◆ **TEXT BLOCK**:
- - -
Startup gets $600,000 for drug testing device

 By Megan Woolhouse, Staff Writer

 

An Atlanta startup has received more than $600,000 in venture capital to market a device that will cut down the amount of money pharmaceutical companies waste on impure drugs.

 

Atlanta-based Healthcare Capital Partners LLC and Boston-based New England Partners agreed on June 30 to fund the company, Stheno Corp., which is housed on the Georgia Tech campus. 

 

Pronounced Stee-no, the company already has been working with a major pharmaceutical company to build prototypes of the device, CEO Bill Edens said.

 

“This is sort of our coming-out party,” he said.  “This is the biggest amount of money we’ve raised.”

 

The device-about as big as a computer hard drive-uses a laser to spot irregularities in molecules.

 

When a sensor is installed in a pipeline full of liquid, it can detect molecular irregularities and alert production managers.  Major pharmaceutical companies currently take samples off the production line to test purity levels in on-site labs.  According to Food and Drug Administration estimates, about 10 percent of materials used to create drugs by pharmaceutical companies are scrapped.

 

Saving time and money

 

Thomas Brooks, principal of Healthcare Capital Partners, said he predicts the device could save the pharmaceutical industry hundreds of thousands of dollars a year in losses. 

 

Currently, results can take hours or up to a day, Edens said.  The new device would allow production managers to know instantaneously when a batch of drugs contains irregulars as well as too much or too little of an ingredient.

 

Getting to market just one day faster can have big financial implications.  A drug like Albuterol, a popular asthma medication, brings in more than $3 million a day in sales, he said.
- - -
◆ **INFORMATION SHOWN**:
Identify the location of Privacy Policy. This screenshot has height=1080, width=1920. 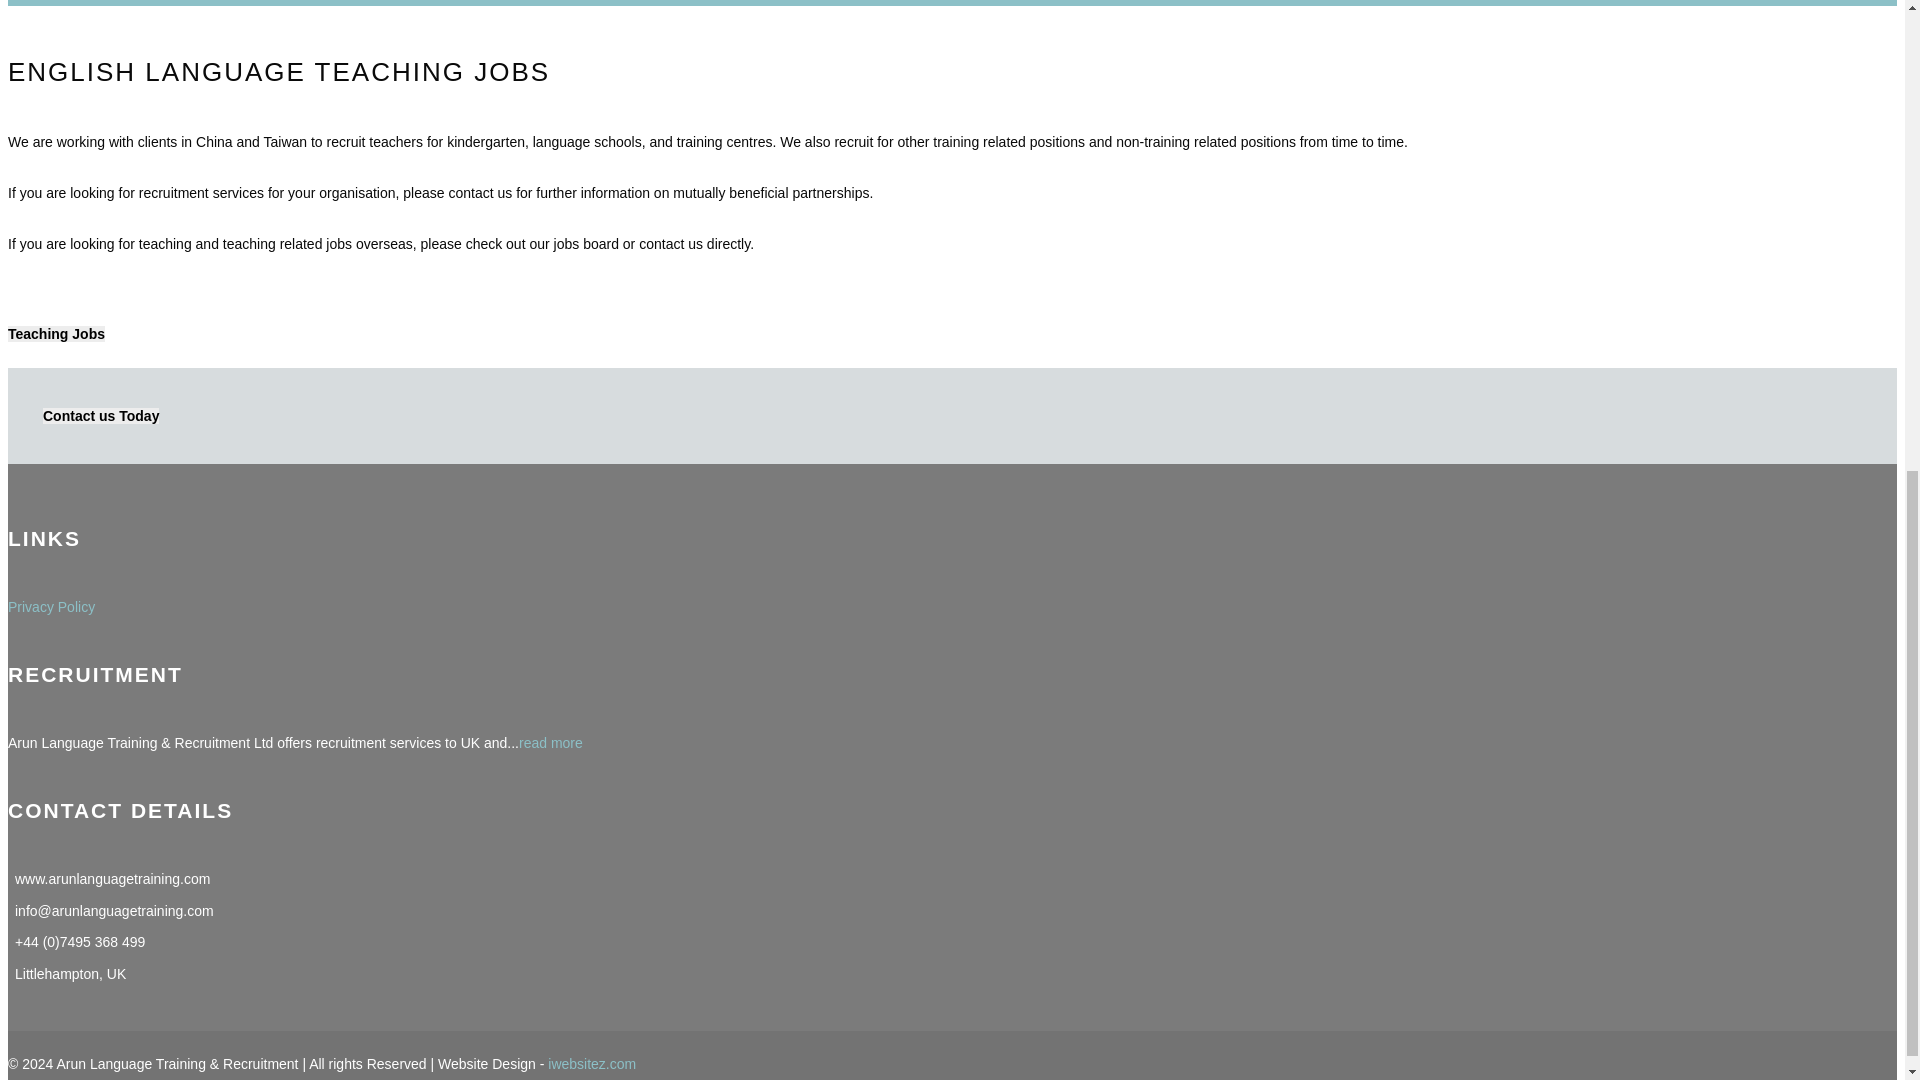
(50, 606).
- - -
◆ **WORK ORDER**:
Answer these questions from the article on the drug testing device:
(a) Which two firms agreed to fund Stheno Corp., and on what date?
(b) What does the device use to spot irregularities in molecules?
(c) According to Food and Drug Administration estimates, what share of the materials that pharmaceutical companies use to create drugs is scrapped?

◆ **ANSWER TO THE PROBLEM**:
(a) Healthcare Capital Partners LLC and New England Partners, on June 30.
(b) A laser.
(c) About 10 percent.